> _Requirement a_: Retype the passage on mortgage lending rules from "CNU has tailored" up to and including "ease these restrictions.".

> _Document section_:
The mortgage giants currently require that projects they finance be no more than 25 percent commercial (20 percent for Fannie and for multifamily HUD projects.) The intention is that these lenders remain true to the legislated-mandate to apply loans toward multifamily.

The Congress for the New Urbanism (CNU) has waged a battle against these mandates. “Every Main Street in America violates Fannie Mae’s and Freddie Mac’s rigid standards,” CNU President John Norquist said.

According to CNU, Fannie and Freddie’s commercial-space maximums have had “a distorting effect on building types and development patterns,” especially disadvantaging low- to mid-rise buildings with retail on the first floor and apartments or condominiums above. “Before these regulations, low-mid rise mixed use buildings were common.”

CNU has won an important ally in its fight against Fannie and Freddie’s potentially anti-urban lending practices. The board of the National Association of Home Builders has joined with CNU and the National Town Builders Association (NTBA) in asking the lenders to raise the commercial space cap to 45 percent. This would allow significantly more retail space to be built into residential developments, providing those residents and nearby neighbors with convenient services within walking distance.

CNU has tailored its urbanist message to a more conservative audience, arguing that free enterprise demands these changes:

This change would allow market forces to better determine characteristics of development rather than federal mandates. It would allow the market to respond to recent consumer preferences for mixed use neighborhoods, as most recently reported in the Urban Land Institute/Pricewaterhouse Coopers Emerging Trends in Real Estate 2011. Government-generated regulations that suppress development responding to consumer demand can negatively effect growth and recovery. CNU and NTBA’s proposal is to remove or substantially ease these restrictions.

> _Data supplied_:
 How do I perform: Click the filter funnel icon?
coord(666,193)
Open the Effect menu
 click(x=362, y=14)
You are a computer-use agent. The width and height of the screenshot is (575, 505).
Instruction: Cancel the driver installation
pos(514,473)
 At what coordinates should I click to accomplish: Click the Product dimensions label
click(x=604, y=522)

--

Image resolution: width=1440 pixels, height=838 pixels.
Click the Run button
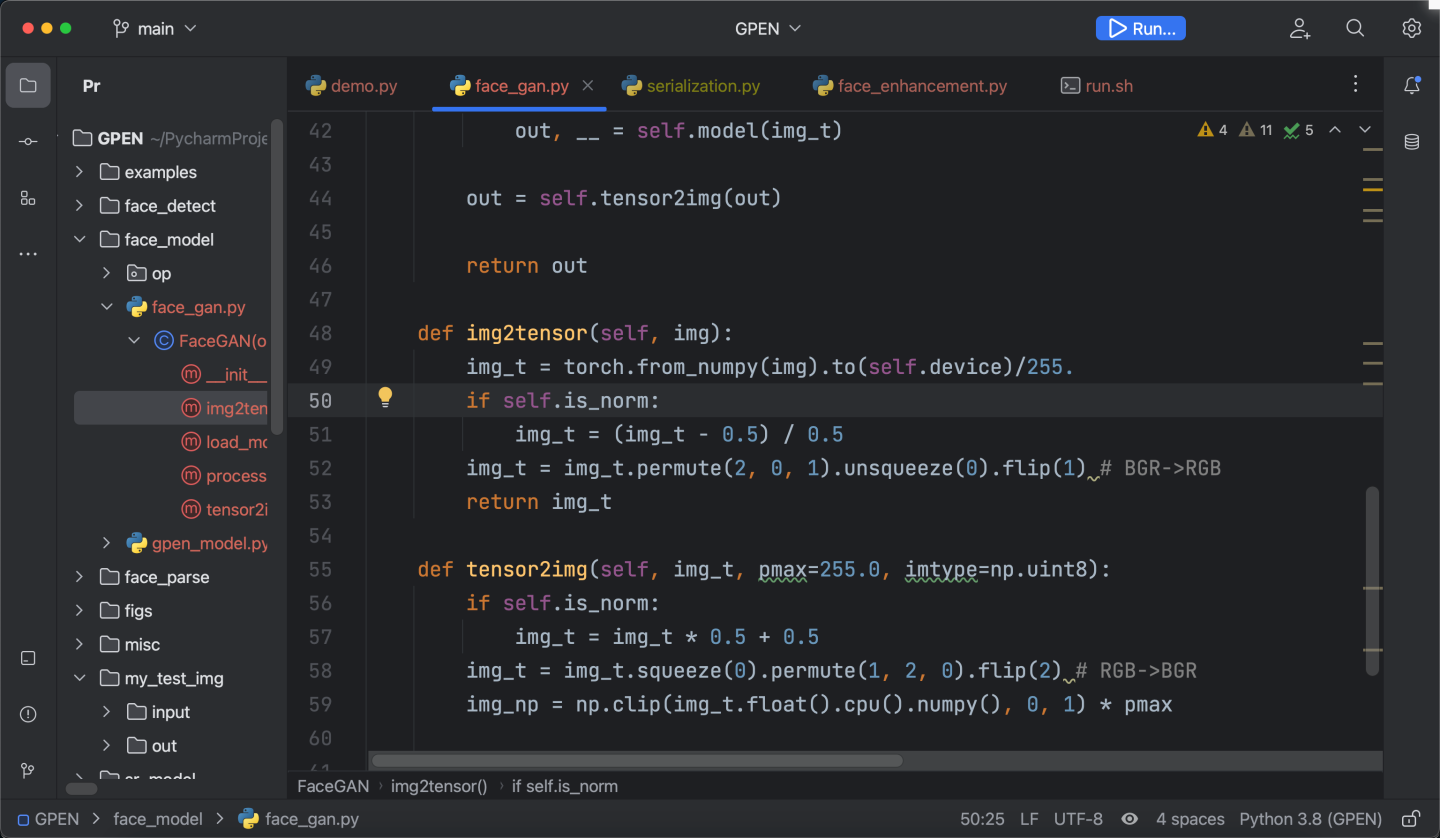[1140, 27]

> _Requirement b_: Rewrite only the records from the line with "You are a computer-use" up to and including the line with "click(x=604, y=522)", replacing "driver installation" with "software update" and leaving everything else unchanged.

> _Output a_:
CNU has tailored its urbanist message to a more conservative audience, arguing that free enterprise demands these changes:

This change would allow market forces to better determine characteristics of development rather than federal mandates. It would allow the market to respond to recent consumer preferences for mixed use neighborhoods, as most recently reported in the Urban Land Institute/Pricewaterhouse Coopers Emerging Trends in Real Estate 2011. Government-generated regulations that suppress development responding to consumer demand can negatively effect growth and recovery. CNU and NTBA’s proposal is to remove or substantially ease these restrictions.

> _Output b_:
You are a computer-use agent. The width and height of the screenshot is (575, 505).
Instruction: Cancel the software update
pos(514,473)
 At what coordinates should I click to accomplish: Click the Product dimensions label
click(x=604, y=522)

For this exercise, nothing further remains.